I was traveling when the school massacre occurred in Littleton, Colorado, just half an hour from my home. Watching the familiar landscape on television from 1,500 miles away, I felt helpless and disconnected. When I returned a few days later, I found that nothing else mattered in Colorado. People watched the news nonstop, sat through every single funeral on CNN, turned out in droves for the memorial service led by Franklin Graham, and day after day filed past the "shrine" in a park beside Columbine High. Probably every preacher within a hundred miles of Denver talked about the tragedy that Sunday: people would listen to nothing else.

My own church considered canceling youth group after the shootings, but the kids insisted they needed church more than ever. Instead, the youth pastor invited all ages to a Wednesday service, and word spread spontaneously so fast—no one knows how—that most of the congregation turned out. Mainly people cried and prayed, which seemed the most appropriate response.

I visited Clement Park, the impromptu shrine, a week after the killings. The media had been reporting on "cross wars." Shortly after an Illinois contractor constructed 15 crosses on the site, some people started writing slogans of hate and vengeance on the crosses memorializing the two gunmen. "Evil bastards!" one woman wrote, even as Columbine students pled with her not to do so. Did anyone present realize the irony of "defacing" the Roman empire's ultimate symbol of shame? Perhaps—the teenagers broke out in a soft, a cappella rendition of "Amazing Grace." The next day, though, one of the victim's parents destroyed the killers' crosses.

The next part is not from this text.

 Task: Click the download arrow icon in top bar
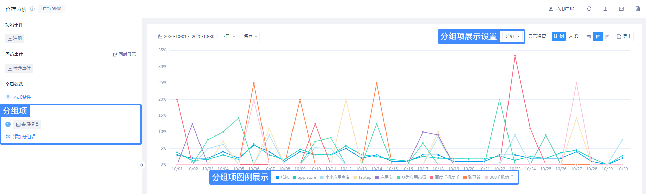[605, 9]
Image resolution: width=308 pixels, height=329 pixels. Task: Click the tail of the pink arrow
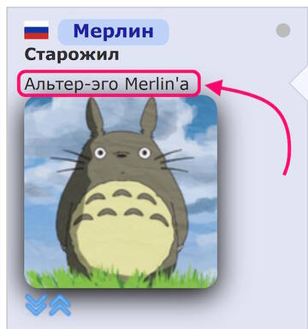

"I am so angry with you! I too am an outcast, but I didn't kill anyone. I would have been your friend."

I climbed the hill, by now shorn of vegetation and slippery with mud. I was unprepared for the personal nature of what the mourners had left behind. I picked up a letter written on blue-lined school paper from a teenage girl in Vermont. "Eric, why didn't you reach out?" she demanded. "I am so angry with you! I too am an outcast, but I didn't kill anyone. I would have been your friend." In eight pages, she poured out her complete life story to the dead teenager. I reached for another letter, this one addressed to a 15-year-old victim who had run for Columbine's cross-country team. The writer, also a runner, reviewed every race he had run, gave his times, and then left two pairs of ASICS shoes that he had worn in races up Pike's Peak.

Letters like these, along with cards, Bible verses, and messages of sympathy, lay amidst thousands of flower bouquets, teddy bears, stuffed tigers, and balloons in the shape of monarch butterflies.

A Scottish preacher in the last century who had lost his wife delivered an unusually personal sermon just after her death. In the message, he admitted that he did not understand this life. But still less could he understand how people facing loss could abandon the faith. "Abandon it for what!" he cried. "You people in the sunshine may believe the faith, but we in the shadow must believe it. We have nothing else."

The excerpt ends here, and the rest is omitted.